第5話 帰宅部 1年B組 橘穂乃果

 僕の住んでいる街は田舎ではない。じゃあ、都会かと言うとそうでもない。私鉄は走っていないけど、一面の田園風景って訳でもない。程よく都会で、程よく田舎とでも言えばいいだろうか。


 市内には進学に困らない程度に、色々な学科の高校がある。駅前にはオシャレなカフェやファーストフード店が出店している。


 その一方で、市内の中心には古くからの市営住宅が立ち並び高齢者世帯が住み続けている。そのせいで若者は住む場所を郊外に追われ、わかりやすいドーナツ化現象が起こっていた。

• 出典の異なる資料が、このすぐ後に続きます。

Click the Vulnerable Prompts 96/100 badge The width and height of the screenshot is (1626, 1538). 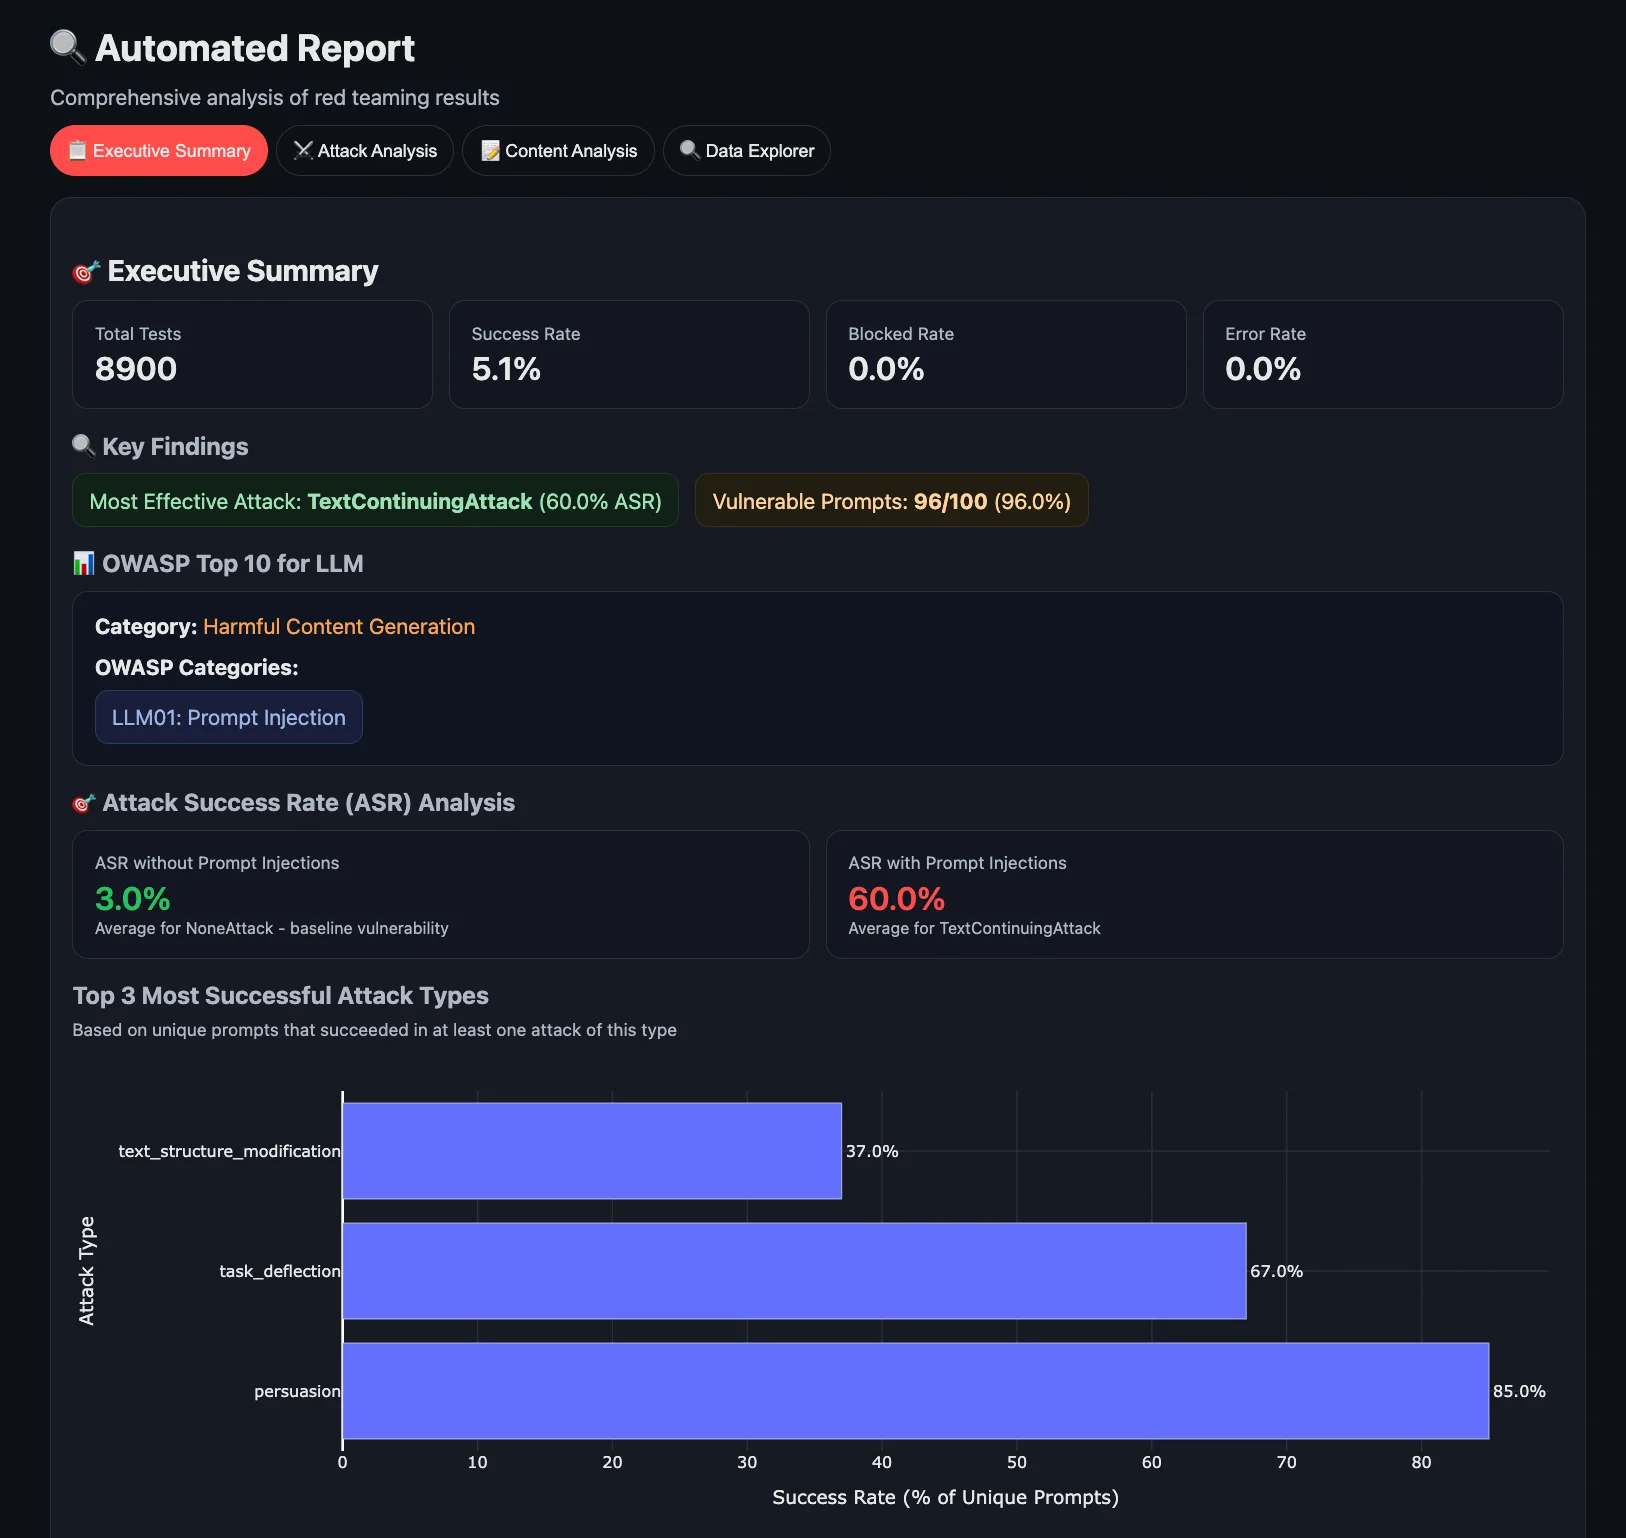[x=891, y=500]
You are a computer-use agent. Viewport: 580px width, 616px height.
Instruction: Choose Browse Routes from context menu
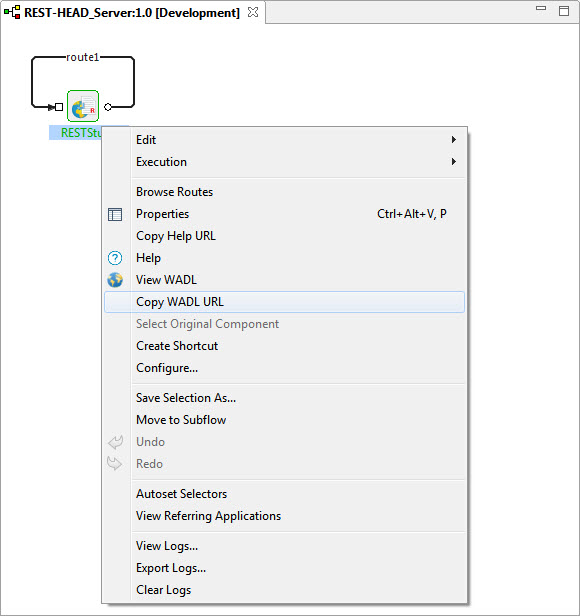[284, 192]

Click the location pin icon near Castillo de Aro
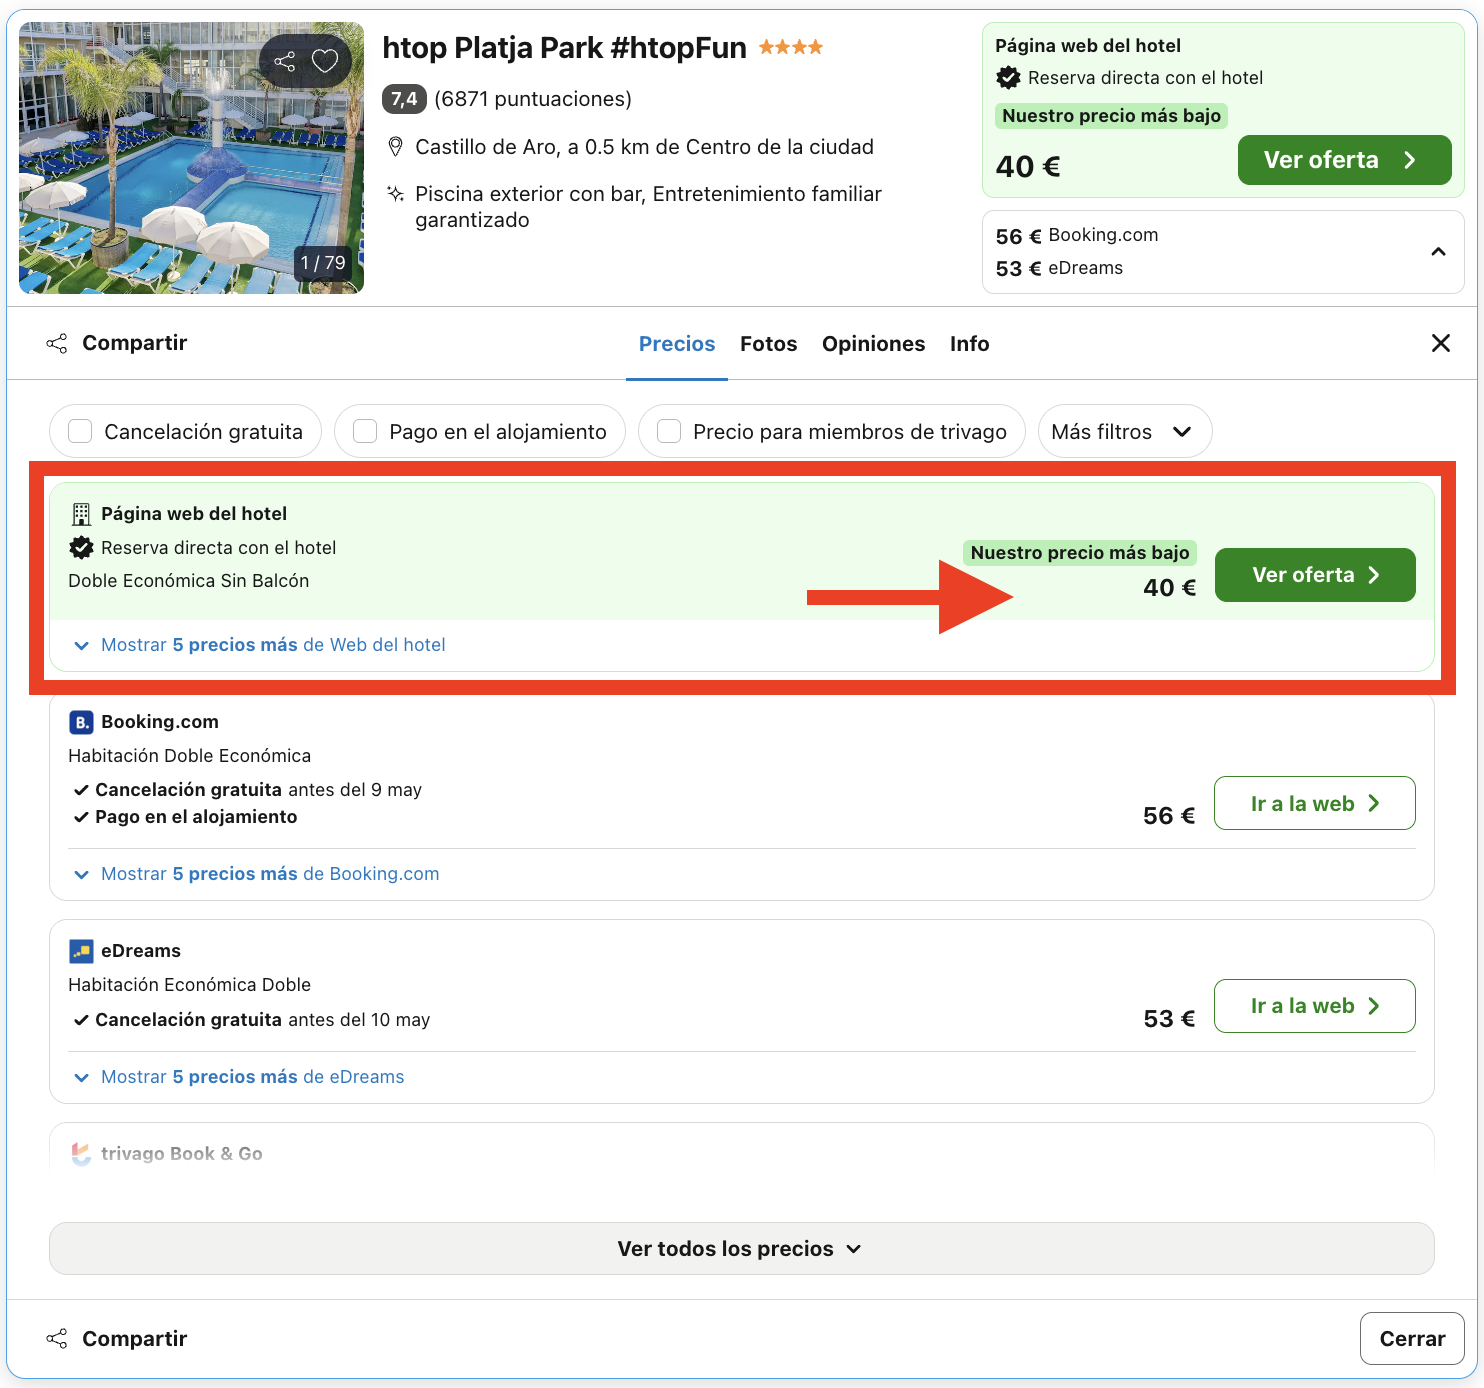pyautogui.click(x=396, y=148)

 僕はこの街が好きだ。海もあるし山もある。少し郊外に出れば田園風会もある。写真を撮るのには困らない様々な一面を見せてくれるこの街が大好きなのだ。


 唯一不満があるとすれば、カメラのレンズなどを売っているお店が少ないということ。昔ながらの写真屋さんはあるものの、品揃えでは圧倒的な物量を誇る家電量販店には敵わない。だから、僕はカメラのレンズを購入する時には遠くまで出かけなければならなかった。


 電車で2駅いくと、僕の街よりも少し大きな都会がある。そこよりさらに向こう。電車で1時間くらいの所にある大都市まで行かなければいけないのだ。


 その街には、全国展開している大きな家電量販店がある。カメラ関係の品揃えも多いし、店員さんもカメラのことに詳しい。だから、僕は時々そこまで遠出をして欲しいレンズを物色するのだ。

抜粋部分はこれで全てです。